● Dataset content
*-*-*

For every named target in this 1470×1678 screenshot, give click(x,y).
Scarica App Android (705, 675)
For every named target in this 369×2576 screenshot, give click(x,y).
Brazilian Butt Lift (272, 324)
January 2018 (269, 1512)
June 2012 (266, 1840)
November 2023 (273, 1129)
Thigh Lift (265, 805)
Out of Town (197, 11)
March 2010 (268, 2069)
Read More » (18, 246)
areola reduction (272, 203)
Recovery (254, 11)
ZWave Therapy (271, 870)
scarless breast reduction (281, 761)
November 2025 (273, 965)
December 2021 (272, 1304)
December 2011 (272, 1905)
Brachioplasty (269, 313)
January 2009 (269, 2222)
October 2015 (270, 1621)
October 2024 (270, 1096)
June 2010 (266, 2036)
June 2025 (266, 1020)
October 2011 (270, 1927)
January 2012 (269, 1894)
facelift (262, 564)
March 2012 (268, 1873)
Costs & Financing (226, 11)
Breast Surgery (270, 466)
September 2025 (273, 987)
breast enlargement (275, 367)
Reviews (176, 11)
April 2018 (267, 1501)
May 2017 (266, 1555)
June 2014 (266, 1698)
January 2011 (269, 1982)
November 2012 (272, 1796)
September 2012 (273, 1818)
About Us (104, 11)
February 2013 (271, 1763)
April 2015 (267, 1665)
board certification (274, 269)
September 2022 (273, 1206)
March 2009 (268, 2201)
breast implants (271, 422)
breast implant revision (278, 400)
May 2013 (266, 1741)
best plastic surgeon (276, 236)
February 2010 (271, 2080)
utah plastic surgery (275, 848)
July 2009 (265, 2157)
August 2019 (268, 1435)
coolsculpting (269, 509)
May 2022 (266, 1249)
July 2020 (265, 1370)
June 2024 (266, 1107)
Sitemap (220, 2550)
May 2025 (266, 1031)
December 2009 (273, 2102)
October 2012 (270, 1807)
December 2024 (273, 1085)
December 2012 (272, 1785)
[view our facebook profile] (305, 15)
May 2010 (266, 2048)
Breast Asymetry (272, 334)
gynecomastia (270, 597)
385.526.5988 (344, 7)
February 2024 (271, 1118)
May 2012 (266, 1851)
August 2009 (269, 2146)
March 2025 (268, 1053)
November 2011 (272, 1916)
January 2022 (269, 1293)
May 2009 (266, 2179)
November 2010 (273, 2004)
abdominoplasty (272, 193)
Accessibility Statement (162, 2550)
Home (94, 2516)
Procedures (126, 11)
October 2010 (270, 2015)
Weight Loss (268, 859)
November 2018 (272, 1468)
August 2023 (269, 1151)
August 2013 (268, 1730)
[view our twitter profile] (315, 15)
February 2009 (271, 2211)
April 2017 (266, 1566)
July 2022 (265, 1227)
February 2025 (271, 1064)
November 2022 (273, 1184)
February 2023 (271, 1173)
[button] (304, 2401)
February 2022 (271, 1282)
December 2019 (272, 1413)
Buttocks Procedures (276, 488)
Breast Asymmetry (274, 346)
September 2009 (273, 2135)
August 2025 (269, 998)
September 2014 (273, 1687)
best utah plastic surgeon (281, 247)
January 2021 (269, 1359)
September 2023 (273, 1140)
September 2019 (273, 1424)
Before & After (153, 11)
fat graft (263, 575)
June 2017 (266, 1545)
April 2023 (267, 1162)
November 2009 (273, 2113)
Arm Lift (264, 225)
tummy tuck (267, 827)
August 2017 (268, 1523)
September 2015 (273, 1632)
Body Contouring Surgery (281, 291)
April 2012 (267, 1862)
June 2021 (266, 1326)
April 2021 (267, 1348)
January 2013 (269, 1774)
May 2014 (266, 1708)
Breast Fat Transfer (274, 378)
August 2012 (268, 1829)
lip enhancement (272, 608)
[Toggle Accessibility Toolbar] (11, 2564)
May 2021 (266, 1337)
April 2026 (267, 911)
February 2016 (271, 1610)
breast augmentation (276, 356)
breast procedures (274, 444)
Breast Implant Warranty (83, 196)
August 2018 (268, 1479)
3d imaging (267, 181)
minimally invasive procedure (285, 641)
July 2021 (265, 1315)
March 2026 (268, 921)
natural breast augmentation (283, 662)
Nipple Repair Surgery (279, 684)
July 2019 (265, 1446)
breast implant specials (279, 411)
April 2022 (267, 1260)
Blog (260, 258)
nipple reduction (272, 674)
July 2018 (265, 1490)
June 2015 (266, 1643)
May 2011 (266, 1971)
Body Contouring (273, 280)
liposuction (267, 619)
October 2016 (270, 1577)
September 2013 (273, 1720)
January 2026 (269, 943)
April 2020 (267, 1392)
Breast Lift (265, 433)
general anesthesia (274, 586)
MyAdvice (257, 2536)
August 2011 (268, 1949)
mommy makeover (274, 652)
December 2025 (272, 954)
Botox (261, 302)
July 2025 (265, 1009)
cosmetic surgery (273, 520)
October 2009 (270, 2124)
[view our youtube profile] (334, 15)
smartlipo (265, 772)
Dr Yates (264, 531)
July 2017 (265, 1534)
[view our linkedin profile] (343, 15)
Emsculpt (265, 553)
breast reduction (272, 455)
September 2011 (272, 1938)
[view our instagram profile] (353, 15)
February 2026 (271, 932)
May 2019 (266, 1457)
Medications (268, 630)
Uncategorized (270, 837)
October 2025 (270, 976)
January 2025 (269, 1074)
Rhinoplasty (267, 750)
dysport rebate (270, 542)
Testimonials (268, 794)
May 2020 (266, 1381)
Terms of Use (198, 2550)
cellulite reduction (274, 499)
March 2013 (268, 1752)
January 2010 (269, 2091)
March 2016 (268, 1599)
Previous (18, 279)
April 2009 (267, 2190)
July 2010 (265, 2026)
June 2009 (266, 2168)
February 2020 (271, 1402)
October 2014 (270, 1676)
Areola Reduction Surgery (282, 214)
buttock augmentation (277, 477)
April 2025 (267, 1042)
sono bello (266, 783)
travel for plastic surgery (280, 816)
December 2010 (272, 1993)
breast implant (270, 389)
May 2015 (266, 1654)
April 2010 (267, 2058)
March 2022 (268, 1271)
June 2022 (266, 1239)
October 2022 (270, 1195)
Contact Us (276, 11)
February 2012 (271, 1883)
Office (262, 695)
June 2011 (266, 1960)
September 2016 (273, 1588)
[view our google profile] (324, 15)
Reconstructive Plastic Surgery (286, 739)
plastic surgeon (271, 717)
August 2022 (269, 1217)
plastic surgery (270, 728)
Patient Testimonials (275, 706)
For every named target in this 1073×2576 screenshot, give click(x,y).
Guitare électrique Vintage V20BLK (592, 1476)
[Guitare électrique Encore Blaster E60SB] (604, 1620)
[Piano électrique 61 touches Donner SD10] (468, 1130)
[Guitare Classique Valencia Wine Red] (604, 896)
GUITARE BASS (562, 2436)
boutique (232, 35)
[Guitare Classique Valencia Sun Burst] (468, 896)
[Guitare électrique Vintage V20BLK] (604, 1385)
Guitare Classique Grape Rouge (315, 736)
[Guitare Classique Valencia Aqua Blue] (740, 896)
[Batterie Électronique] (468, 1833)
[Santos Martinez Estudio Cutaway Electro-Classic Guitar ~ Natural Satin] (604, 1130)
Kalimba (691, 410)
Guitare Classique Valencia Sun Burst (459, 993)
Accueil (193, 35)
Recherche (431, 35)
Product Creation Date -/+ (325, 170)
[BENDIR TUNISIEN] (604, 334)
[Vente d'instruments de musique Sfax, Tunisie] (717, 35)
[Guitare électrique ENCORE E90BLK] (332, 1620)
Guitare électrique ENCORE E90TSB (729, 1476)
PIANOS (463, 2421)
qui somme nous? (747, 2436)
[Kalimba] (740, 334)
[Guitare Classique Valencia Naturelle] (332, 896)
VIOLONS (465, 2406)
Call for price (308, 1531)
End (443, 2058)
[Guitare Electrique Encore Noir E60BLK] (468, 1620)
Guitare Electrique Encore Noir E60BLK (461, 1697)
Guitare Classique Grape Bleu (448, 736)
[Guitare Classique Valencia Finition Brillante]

*-*-*

● Task details
In the material above, locate the line containing "Body Contouring (273, 280)" and the line containing "[Piano électrique 61". Transcribe exactly those two lines and every line between them, and nothing more.

● Answer to this problem
Body Contouring (273, 280)
liposuction (267, 619)
October 2016 (270, 1577)
September 2013 (273, 1720)
January 2026 (269, 943)
April 2020 (267, 1392)
Breast Lift (265, 433)
general anesthesia (274, 586)
MyAdvice (257, 2536)
August 2011 (268, 1949)
mommy makeover (274, 652)
December 2025 (272, 954)
Botox (261, 302)
July 2025 (265, 1009)
cosmetic surgery (273, 520)
October 2009 (270, 2124)
[view our youtube profile] (334, 15)
smartlipo (265, 772)
Dr Yates (264, 531)
July 2017 (265, 1534)
[view our linkedin profile] (343, 15)
Emsculpt (265, 553)
breast reduction (272, 455)
September 2011 (272, 1938)
[view our instagram profile] (353, 15)
February 2026 (271, 932)
May 2019 (266, 1457)
Medications (268, 630)
Uncategorized (270, 837)
October 2025 (270, 976)
January 2025 (269, 1074)
Rhinoplasty (267, 750)
dysport rebate (270, 542)
Testimonials (268, 794)
May 2020 (266, 1381)
Terms of Use (198, 2550)
cellulite reduction (274, 499)
March 2013 (268, 1752)
January 2010 (269, 2091)
March 2016 (268, 1599)
Previous (18, 279)
April 2009 (267, 2190)
July 2010 (265, 2026)
June 2009 (266, 2168)
February 2020 (271, 1402)
October 2014 (270, 1676)
Areola Reduction Surgery (282, 214)
buttock augmentation (277, 477)
April 2025 (267, 1042)
sono bello (266, 783)
travel for plastic surgery (280, 816)
December 2010 (272, 1993)
breast implant (270, 389)
May 2015 (266, 1654)
April 2010 (267, 2058)
March 2022 (268, 1271)
June 2022 (266, 1239)
October 2022 (270, 1195)
Contact Us (276, 11)
February 2012 (271, 1883)
Office (262, 695)
June 2011 (266, 1960)
September 2016 (273, 1588)
[view our google profile] (324, 15)
Reconstructive Plastic Surgery (286, 739)
plastic surgeon (271, 717)
August 2022 (269, 1217)
plastic surgery (270, 728)
Patient Testimonials (275, 706)
For every named target in this 1073×2576 screenshot, give click(x,y).
Guitare électrique Vintage V20BLK (592, 1476)
[Guitare électrique Encore Blaster E60SB] (604, 1620)
[Piano électrique 61 touches Donner SD10] (468, 1130)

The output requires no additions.